Legalising weed, swapping prisons with rehab: Proposals to fix justice system
Tackling racism, replacing prisons with rehab centres, tougher alcohol regulation and legalising cannabis - those are just a few of the recommendations made in the Government's long-awaited justice report.
The Government isn't committing to act on it but has made one big promise: rolling out more drug and alcohol courts which have been on trial for seven years and delivered promising results.
Auckland's two pilot courts will now be permanent, and after some serious lobbying, Hamilton will be next centre to get one.
"I've got it, I get the message, you're getting one and it will happen next year," Justice Minister Andrew Little said on Thursday at the launch of the criminal justice reform report.

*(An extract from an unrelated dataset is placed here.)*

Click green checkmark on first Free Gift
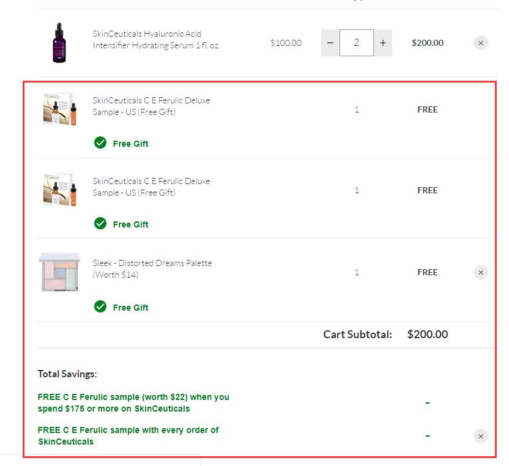Viewport: 509px width, 466px height. click(100, 142)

It's an alternative approach to jail time and the Government is promising to roll out more. Eventually, the Justice Advisory Group says we should replace most prisons with rehabilitation centres.

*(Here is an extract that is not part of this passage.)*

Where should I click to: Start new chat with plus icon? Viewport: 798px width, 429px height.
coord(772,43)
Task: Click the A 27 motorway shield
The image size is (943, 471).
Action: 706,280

Chester Burrows, who headed the Government's Justice Advisory Group, said it's not something he'd recommend rushing into but rather work towards it.
"This is something that would need to happen over decades and there is no suggestion at all that we would just open the doors tomorrow and send them out into the community that's unprepared."
National leader Simon Bridges described the proposal as "ridiculous" and says it would never work.
This report is supposed to be the launching pad for the Government's overhaul of the justice system, but the Justice Minister isn't promising to adopt all of the recommendations.
"We see the report as a starting point, a foundation," he said. "Look, it's impossible to say we're going to take them all on."
The very first recommendation is securing cross-party support, but Bridges says there is "no chance" because the approach is "very soft on crime".
The report calls for tougher alcohol laws and recommends legalising recreational cannabis. But if the country doesn't vote 'yes' at the referendum in 2020, Labour won't touch it again.
"If a referendum says 'no' politically it's not an area we would go in again," the Justice Minister said.
The country's woeful over-representation of Māori in prison is another priority highlighted in the Justice Advisory Group's recommendations.
"We need to acknowledge that our justice system is racist," Burrows said.
But the Justice Minister is refusing to set any Māori-specific targets.
"I'm not going to put a precise figure on it, but it is probably the most significant challenge we have - the incredible racial bias in our system."
Producing the report has been fraught with three high-profile resignations from the Justice Advisory Group.
Newshub received resignation letters under the Official Information Act, with one lamenting that the final report wasn't the right vehicle for fundamental change.